TAD 2014 Review: The Babadook
The closing night film from this year’s Toronto After Dark festival is by far the creepiest effort from this year’s fest, the Australian wonder that is blazing through the festival circuit garnering awards and acclaim. The Babadook stars Essie Davis as Amelia, the mother of a rambunctious and unruly child Samuel (Noah Wiseman). While reading a story to him one night the book, entitled Mister Babadook, takes a viscous and violent turn that threatens mom and child with a visit from the irrepressible Babadook. After attempts to discard the book prove futile the Babadook lives up to his word, sending Amelia and Samuel’s lives swirling into a turmoil.

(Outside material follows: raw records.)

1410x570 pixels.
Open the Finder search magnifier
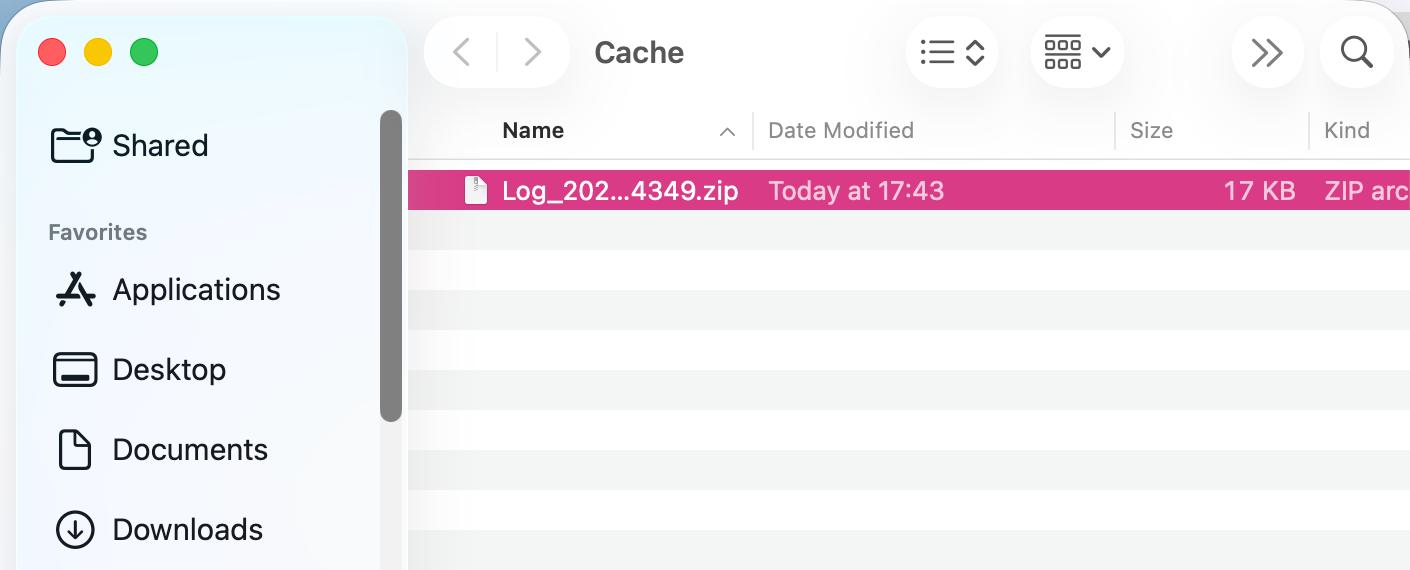1356,52
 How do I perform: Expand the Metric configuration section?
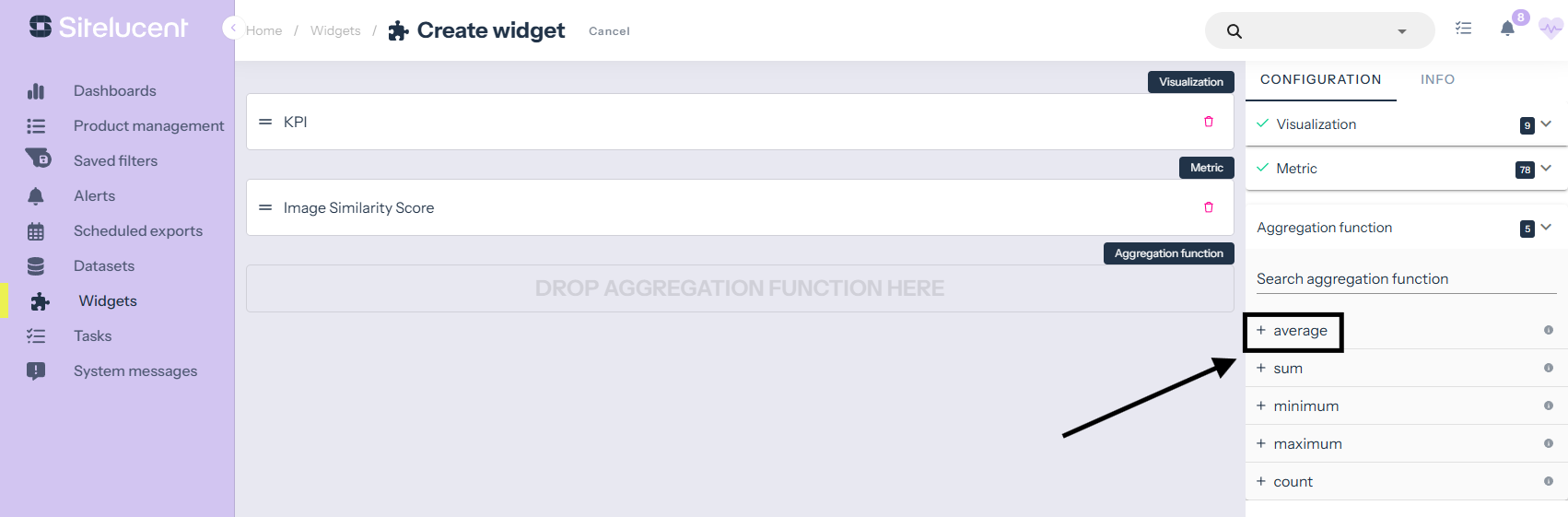1546,168
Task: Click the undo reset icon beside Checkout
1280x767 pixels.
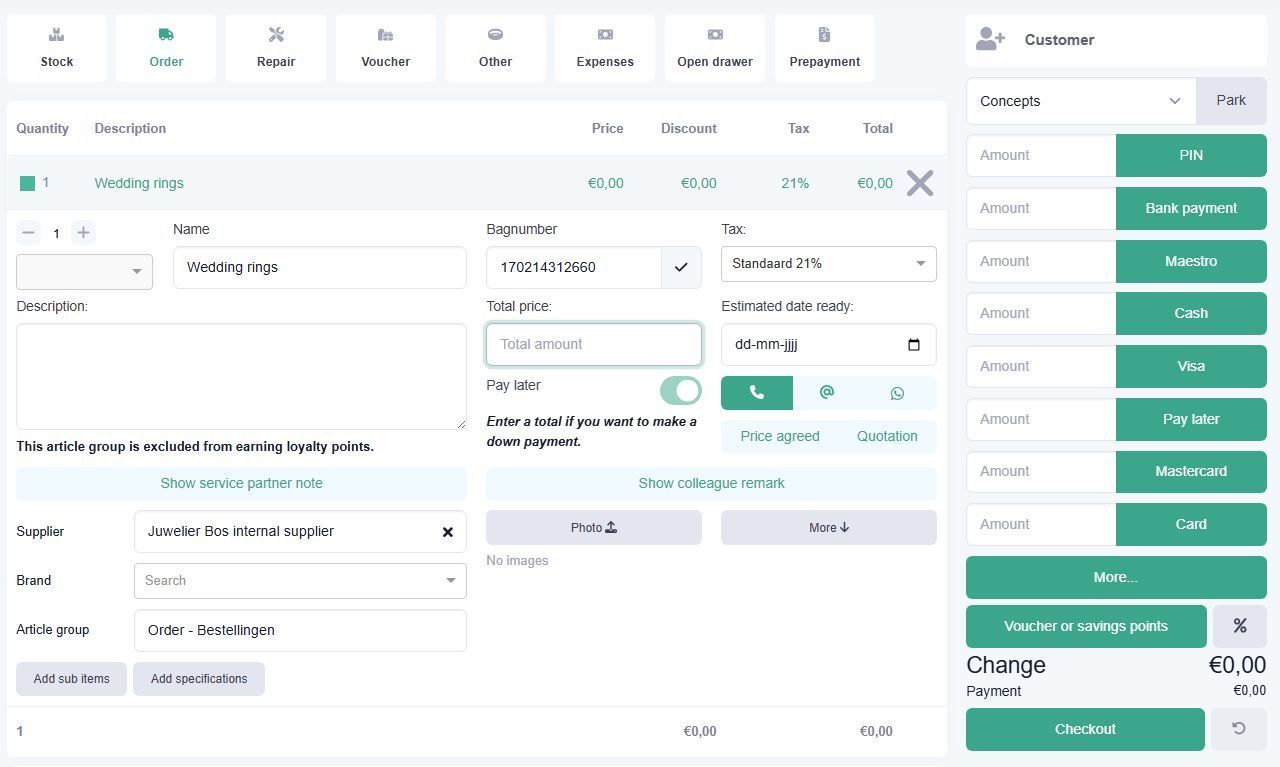Action: click(x=1238, y=729)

Writer/Director Jennifer Kent has crafted a unique and truly frightening tale with her feature length directorial debut, and she gets the most of out her actors as well. Essie Davis is excellent as the long suffering Amelia and so is young Noah Wiseman as the young hell spawn known as Samuel. Kent takes the audience through a range of emotions surrounding Samuel, the beginning of the film will have audiences wanting to throttle him but by the end he is the one character we really root for. It’s the smartly written and executed reversal of roles that occurs through the film that helps drive the picture’s more intense and gut wrenching sequences. The Babadook himself carries a almost cartoony look to him, playing in nicely to his picture book origins.
Some may be disappointed by ending of the film, but the ride to get there is fantastic. The Babadook is one of the most purely satisfying pieces of horror audiences will get in 2014, its premise is brilliant, the acting is great and the set decoration is top notch. This is a film that deserves to be sought out.